Activity list -
(a) Rewrite the paragraph beginning "I am running associations in Plink" from the PLINK covariate thread as a short bulleted list that keeps its main facts.
(b) In the PLINK covariate thread, why does the reply say a categorical covariate should not be used as a numeric variable?
(c) What does the reply in the PLINK covariate thread ask the original poster to clarify? List each point.

Source document -

=======

Hi,
I am running associations in Plink and I have a covariate variable that I would like to correct for which codes for 4 different diseases. When I include this covariate as a numeric variable, e.g. 1,2,3,4, Plink works fine. However from the Manual it seems that categorical variables should be recoded as binary dummy variables, e.g. 0/1 for disease 1; 0/1 for disease 2, and so on. But when I do that, Plink gives me NA results. Maybe because of small variation in the phenotypes... My question is, how do these two methods differ? Is it ok for me to use the numeric variable instead?
Thank you for any advice.
It is a long time since I last used PLINK. However, here are my thoughts.
1) I think it is not correct to use a categorical covariate as a numeric variable, because PLINK will work on it as it would on a quantitative phenotype.
2) By coding the four diseases as a series of binary traits, you should be fine. What do you mean by "gives NA results"? Does it return an NA pvalue for all the association tests you are performing? In addition to giving NA, did PLINK give some warning? Maybe there is an issue in formatting.

=======

Information supplied -
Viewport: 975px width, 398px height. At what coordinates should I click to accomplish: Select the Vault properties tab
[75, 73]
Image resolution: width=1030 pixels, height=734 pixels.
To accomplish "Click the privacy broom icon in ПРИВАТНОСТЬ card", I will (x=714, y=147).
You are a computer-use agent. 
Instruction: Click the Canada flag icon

=======

Answers for this exercise -
(a)
- Associations are being run in Plink with a covariate to correct for, which codes for 4 different diseases.
- Entered as a numeric variable (1, 2, 3, 4), the covariate works fine in Plink.
- The Manual suggests recoding categorical variables as binary dummy variables (0/1 for each disease).
- With the dummy variables, Plink gives NA results, perhaps because of small variation in the phenotypes.
- The poster asks how the two methods differ and whether using the numeric variable is acceptable.

(b) Because PLINK will work on it as it would on a quantitative phenotype.

(c)
- What is meant by "gives NA results"
- Whether PLINK returns an NA p-value for all the association tests being performed
- Whether PLINK gave some warning in addition to giving NA